Quatre heures pour rejoindre le Bono de Locmariquer, c’est bien plus que les marcheurs du 87 km qui se déroulera un peu plus tard dans l’après-midi. Durant cette longue traversée du désert les envies d’abandonner reviennent régulièrement. La recette est simple. Si vous avez envie d’abandonner calculez le temps que vous allez mettre pour faire 40 km à 4 à l’heure, restez en légère hypoglycémie (on ne s’en rend pas compte sinon qu’on ne veut pas courir) et je ne vous donne pas longtemps pour décider que tout cela est débile et que dès que possible vous appelez votre belle-sœur pour qu’elle vienne vous chercher. A moins que vous n’ayez un antidote !! Pour les hommes, c’est souvent : je n’ai jamais abandonné, ce n’est pas aujourd’hui que je commencerais; ou bien : ma femme fait le 177 aussi et ça me ferait mal qu’elle termine alors que j’ai arrêté ! On peut en trouver comme cela beaucoup. Moi ce n’était pas cela, c’est un peu moins trivial, mais pas plus malin. Etant passé voir mon ostéopathe le jeudi midi avant de prendre le train (toujours cette incertitude sur les genoux : il n’y a rien me dit-il), je lui avais promis, fanfaron, de lui montrer le tee-shirt. Et pour cela il fallait finir !!!

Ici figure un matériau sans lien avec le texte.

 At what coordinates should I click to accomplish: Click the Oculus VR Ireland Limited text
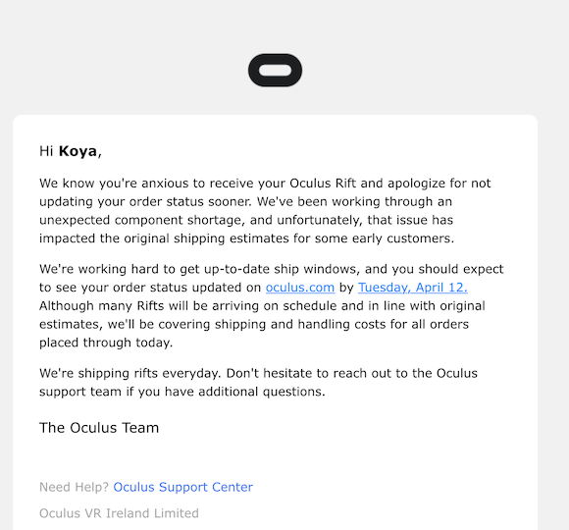pos(119,513)
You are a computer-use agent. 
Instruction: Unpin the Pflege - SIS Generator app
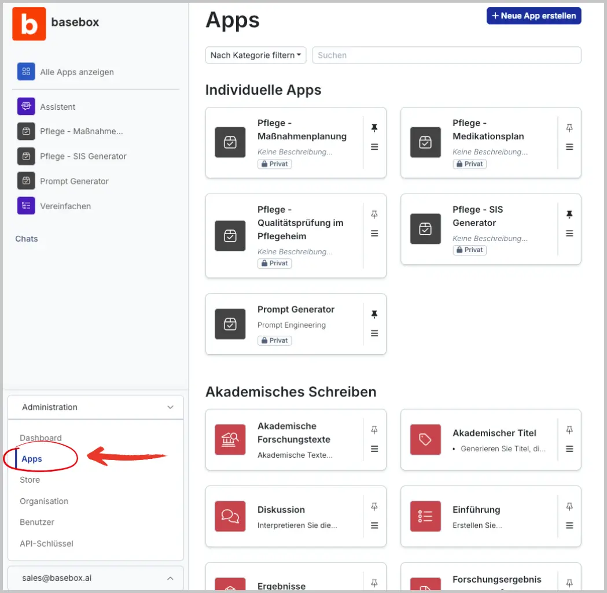pos(569,214)
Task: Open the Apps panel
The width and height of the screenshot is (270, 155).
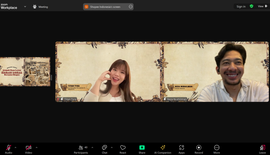Action: tap(181, 148)
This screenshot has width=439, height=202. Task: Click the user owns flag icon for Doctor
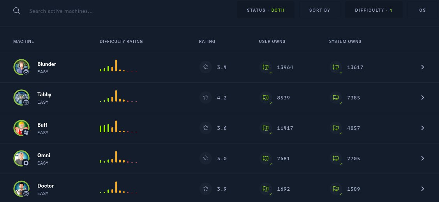pos(265,189)
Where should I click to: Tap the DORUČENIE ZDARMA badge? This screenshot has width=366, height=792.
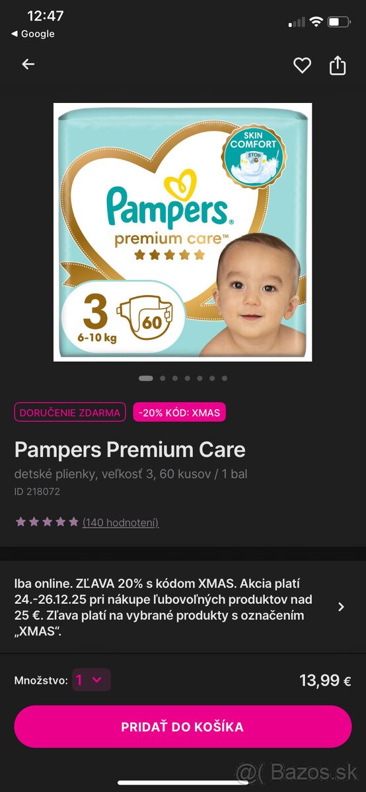(x=70, y=413)
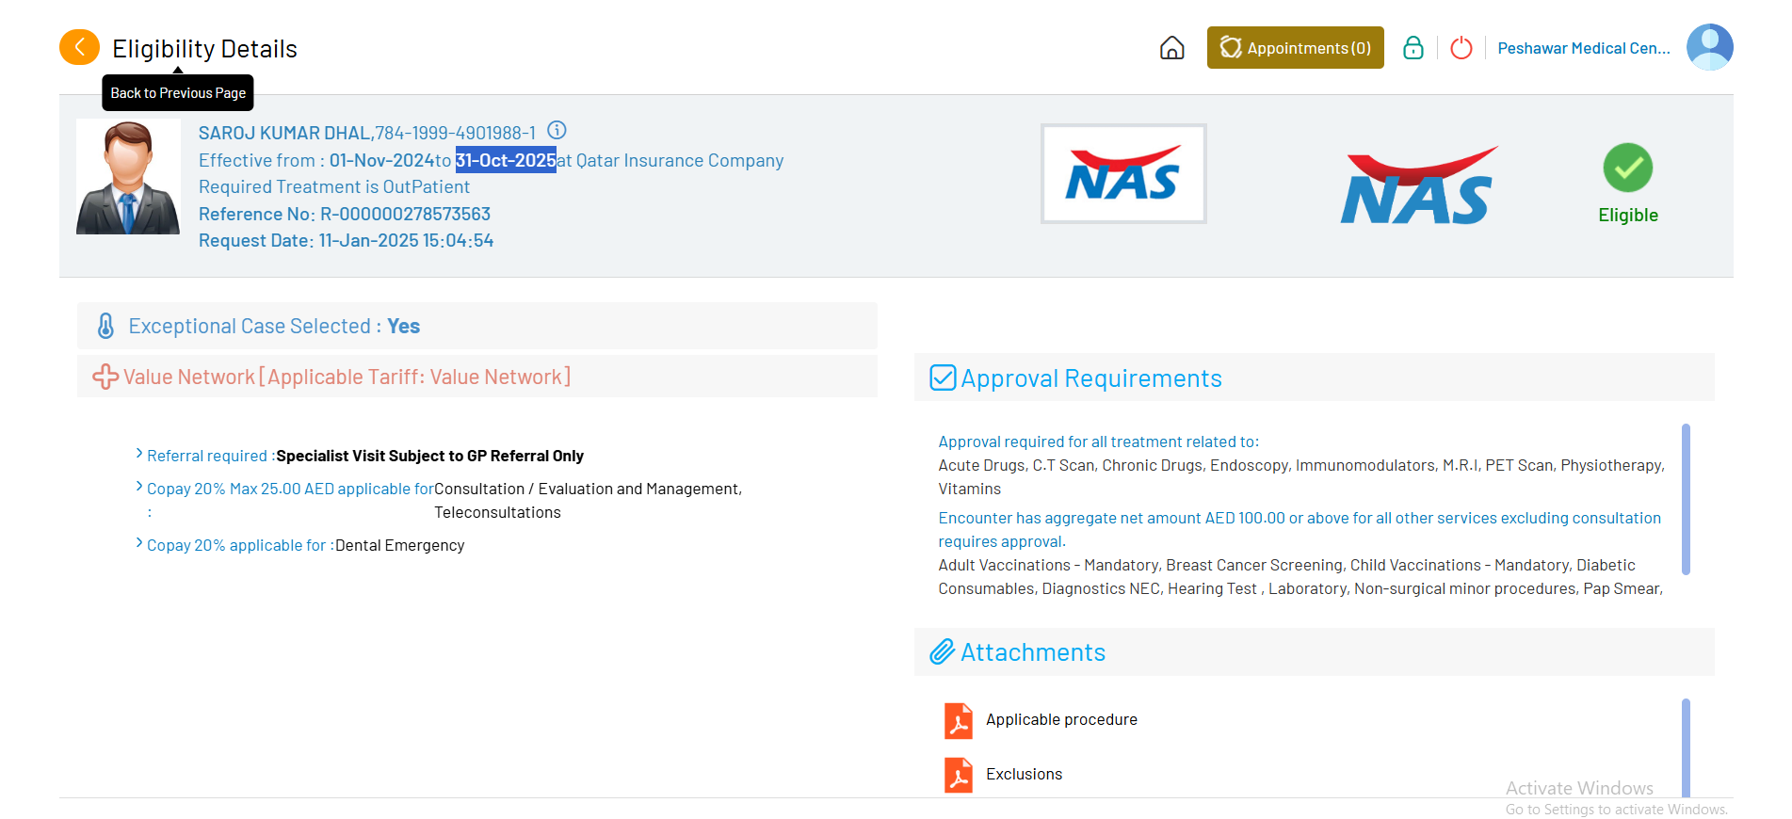Click the Approval Requirements scrollbar
Image resolution: width=1792 pixels, height=819 pixels.
(1685, 499)
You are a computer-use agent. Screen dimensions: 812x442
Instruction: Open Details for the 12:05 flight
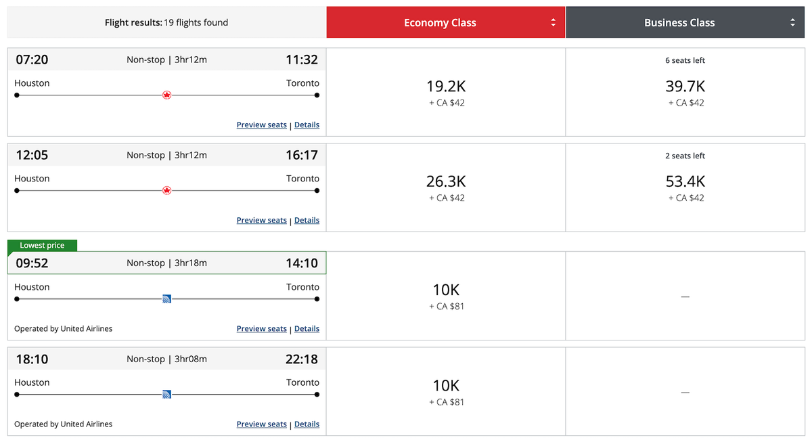307,220
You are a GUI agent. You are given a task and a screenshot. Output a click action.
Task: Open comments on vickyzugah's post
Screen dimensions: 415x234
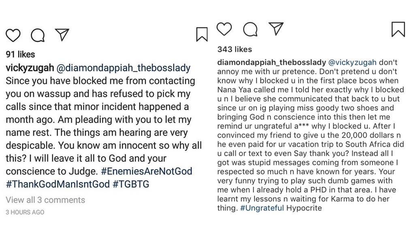click(x=38, y=35)
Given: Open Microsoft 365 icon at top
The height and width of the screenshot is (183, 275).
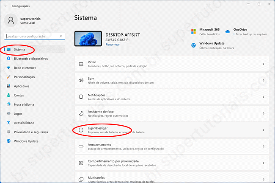Looking at the screenshot, I should [x=193, y=31].
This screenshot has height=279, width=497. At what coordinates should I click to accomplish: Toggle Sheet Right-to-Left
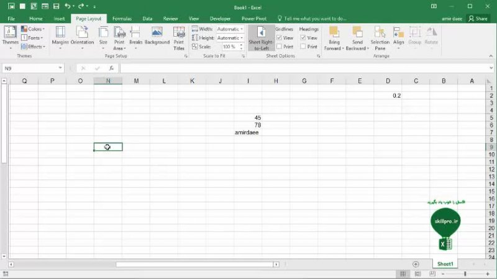tap(260, 38)
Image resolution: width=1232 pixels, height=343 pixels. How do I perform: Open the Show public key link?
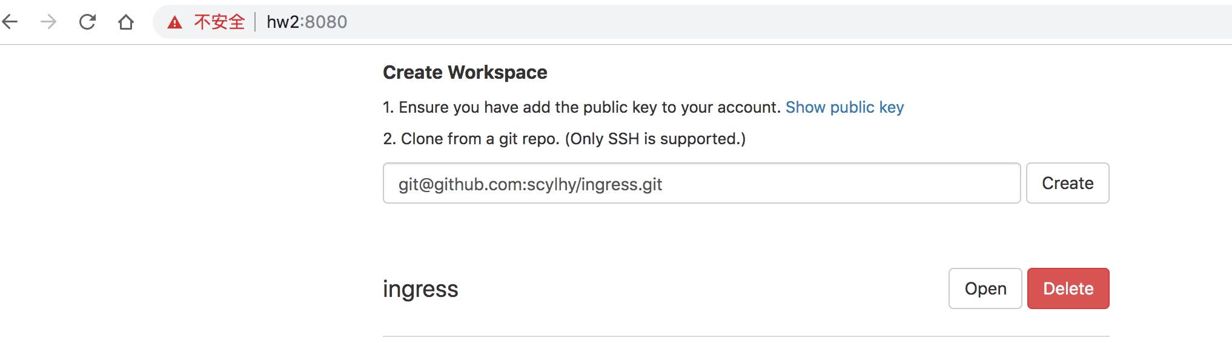coord(844,107)
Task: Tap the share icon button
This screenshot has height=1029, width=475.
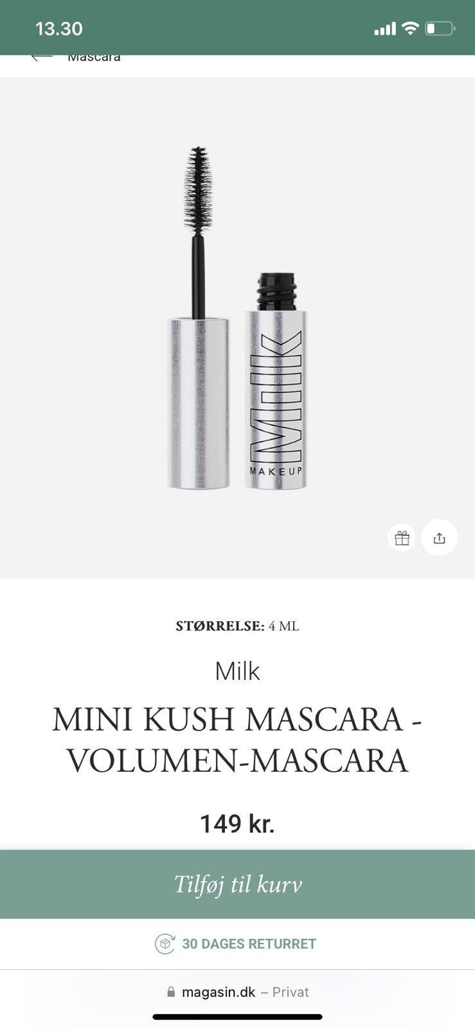Action: pyautogui.click(x=440, y=538)
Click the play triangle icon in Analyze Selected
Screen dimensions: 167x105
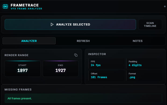[52, 24]

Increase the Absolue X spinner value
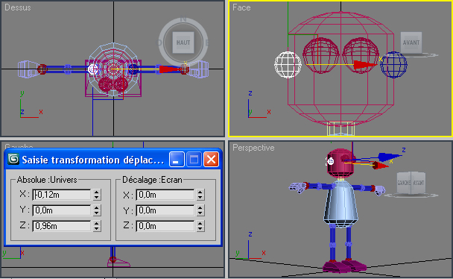(x=97, y=192)
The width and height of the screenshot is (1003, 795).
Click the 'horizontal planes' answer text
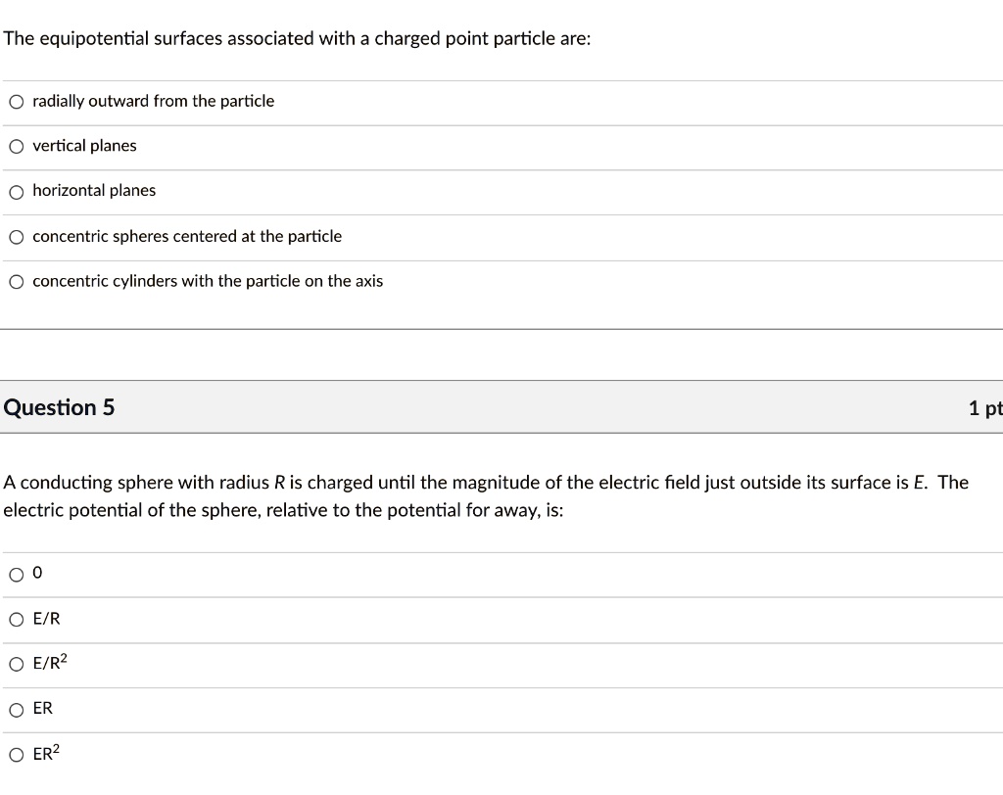pyautogui.click(x=94, y=191)
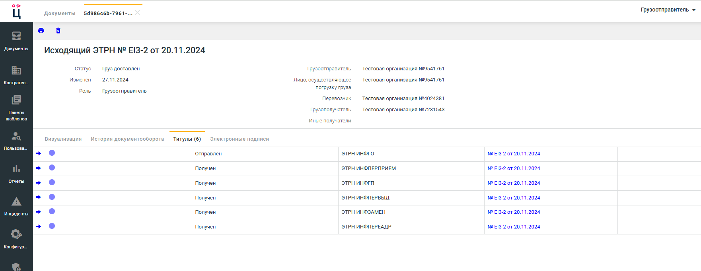Open Пользователи section in sidebar

click(x=16, y=141)
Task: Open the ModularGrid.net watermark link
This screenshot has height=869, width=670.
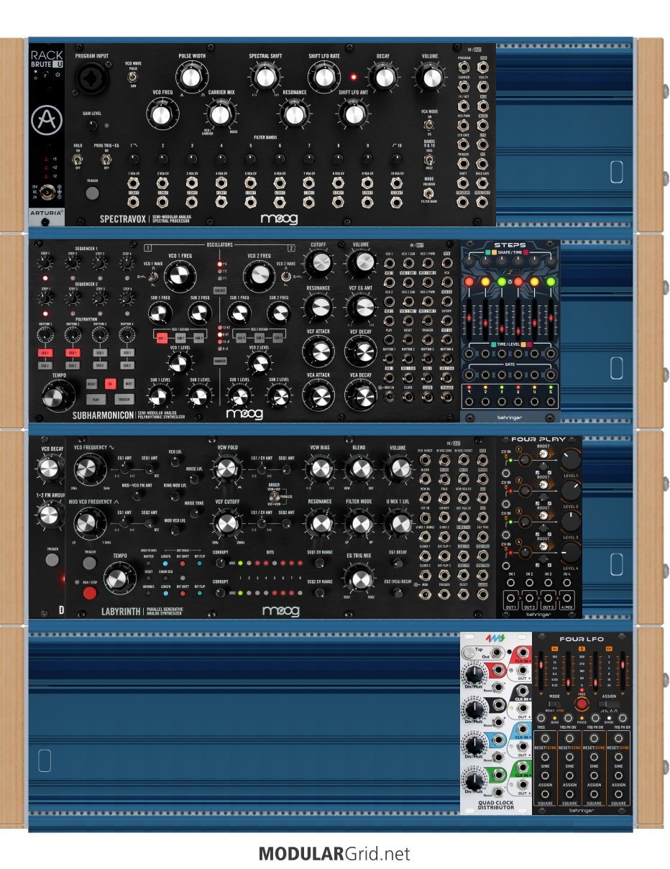Action: 334,853
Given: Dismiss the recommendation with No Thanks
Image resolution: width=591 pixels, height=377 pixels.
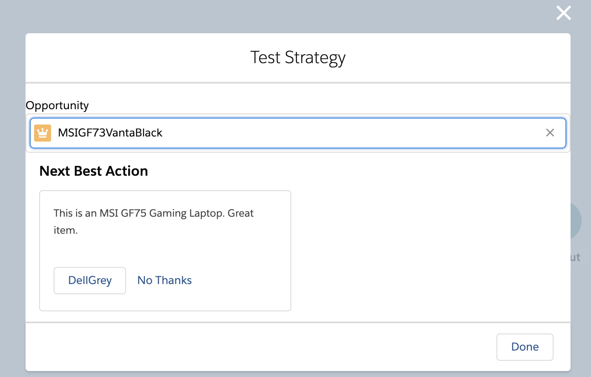Looking at the screenshot, I should 164,280.
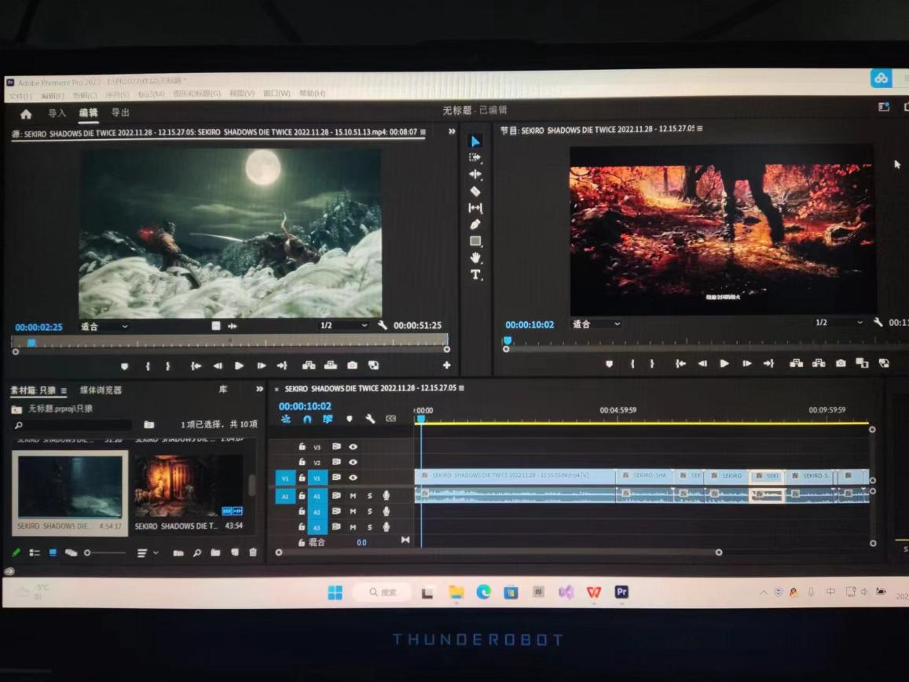Toggle snap magnet in timeline
This screenshot has width=909, height=682.
point(307,420)
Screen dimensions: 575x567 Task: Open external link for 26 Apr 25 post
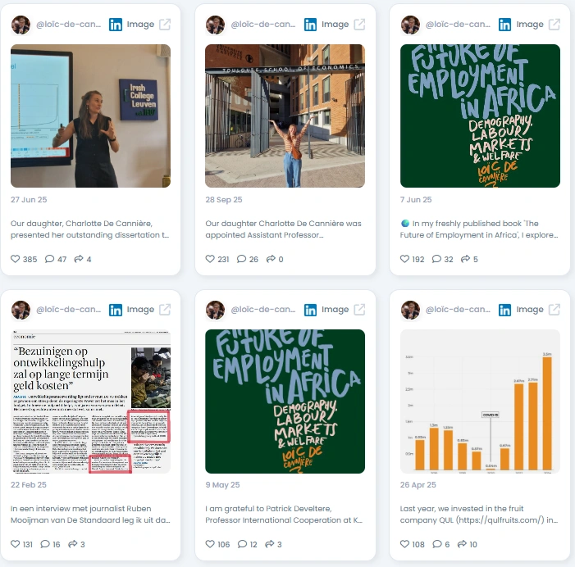coord(554,310)
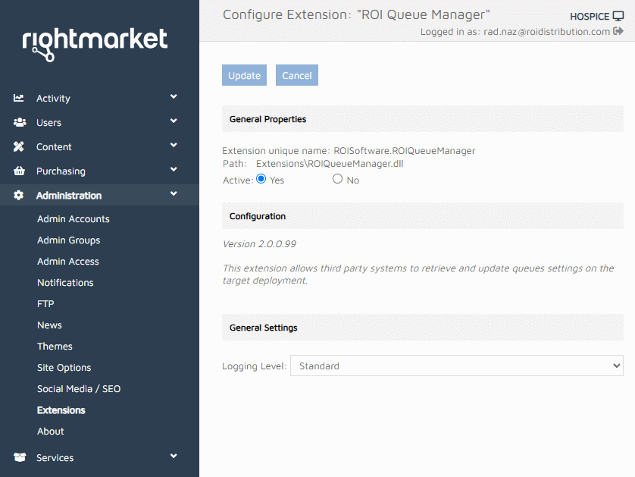Open the Extensions menu item
The width and height of the screenshot is (635, 477).
coord(61,410)
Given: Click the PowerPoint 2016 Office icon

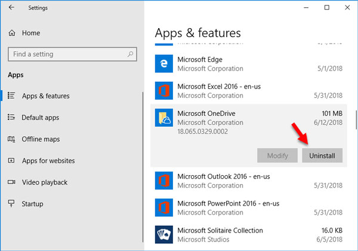Looking at the screenshot, I should pos(164,207).
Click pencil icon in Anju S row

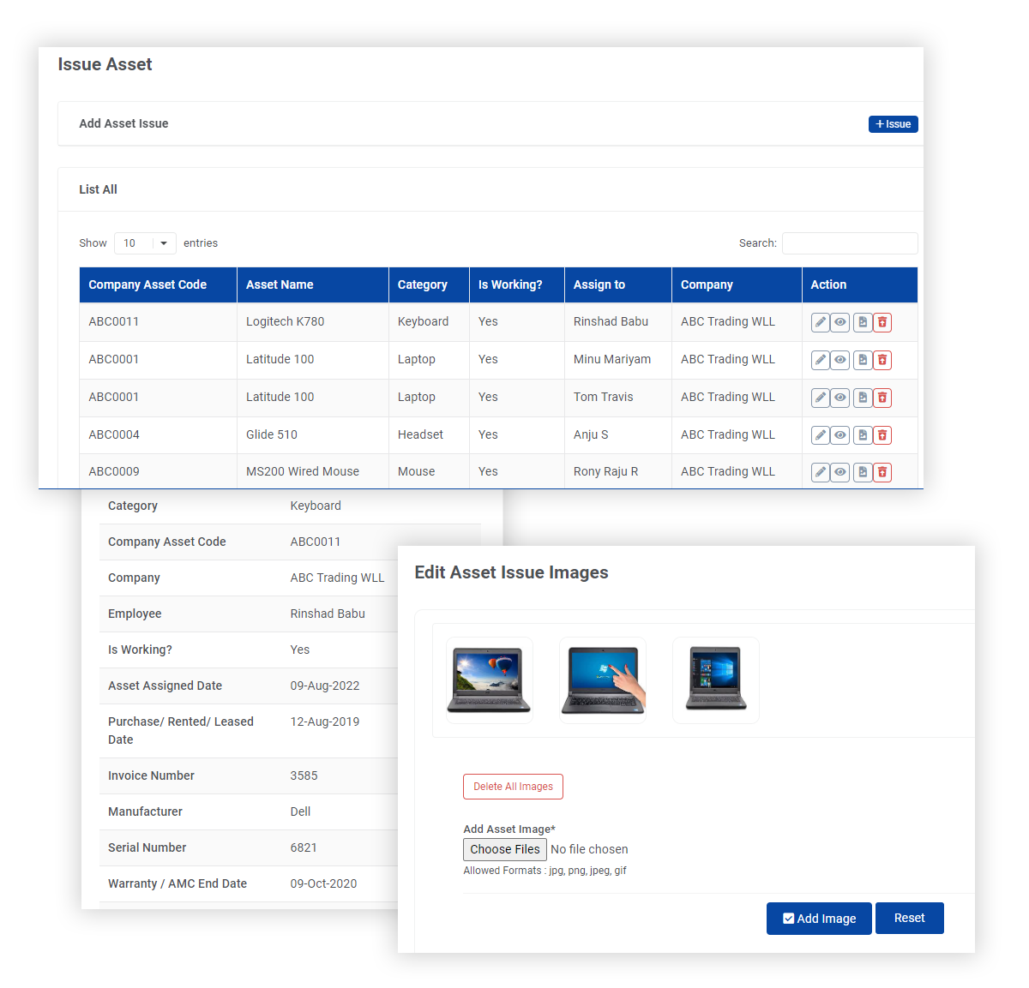coord(820,435)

Je prends mon temps, il reste encore l’équivalent d’un marathon. Repas avec les mêmes ingrédients que d’habitude, petit tour chez l’ostéopathe et ensuite chez le kiné. A priori je suis en bon état, en tout cas bien mieux que nombre de leurs clients. C’est dommage, je n’ai pas de motif d’abandon, il va falloir terminer. Un concurrent est couché sur son lit de douleur, il a le muscle du mollet collé au tibia. Il n’a pas l’air de souffrir, mais c’est l’abandon. Je ne vais tout de même pas jusqu’à me dire qu’il a de la chance. Je repars pour Arradon. Au départ marche et puis j’ai en ligne de mire un vieux grigou goguenard. Je trottine et je le dépasse. C’est le premier que je dépasse depuis Locmariaquer. Les chemins sont en sous-bois, larges et agréables. Le regain de forme ne durera pas très longtemps, car je mets trois heures et demie pour arriver à Arradon. Ensuite le chemin passe à Port-Blanc, embarcadère pour l’Île aux Moines. Le bord du golfe est assez habité par-là, mais très agréable.
Conclusion
Après analyse, les clefs de la réussite d’une épreuve de longue durée, c’est d’être régulier et de bien s’alimenter. Pour l’anecdote, deux femmes étaient séparées par dix minutes l’an dernier, en un peu plus de 28 heures. Cette année, elles sont séparées par 9 h 30, la première de l’an dernier étant la seconde cette fois ci. Tout plan sur la comète mal ciblé se paye cash et très cher.Après, sachant que la moitié des abandons sont dus à des problèmes de pied, attention aux chaussures et à la préparation des pieds pour les plus fragiles. Le 87 est abordable par un marcheur nordique correctement entrainé, le 177 nécessite une stratégie pensée. Soit on résiste bien au manque de sommeil et on peut essayer de la faire non stop, soit on prend en compte le temps, relativement large pour cette épreuve, 42 heures, et on s’octroie une bonne tranche de sommeil au milieu. A 6 km à l’heure on met 30 heures, il reste donc 12 heures pour les arrêts. On peut donc dormir correctement sachant qu’il y a des lits picot et des couvertures à Sarzeau, Locmariaquer et Larmor Baden. Sachez cependant qu’il vaut mieux privilégier le plaisir que la douleur. Certains du 177 km, doublés chaque année par ceux du 56 ou du 87 font peine à voir. Ce sont des zombies. Aller au bout de soi même c’est bien, mais si le plaisir vous a déserté, alors sachez que c’est trop. Nous avons eu une météo particulièrement clémente cette année. C’est une variable à prendre en compte. La grosse chaleur ou la pluie impacte beaucoup les capacités.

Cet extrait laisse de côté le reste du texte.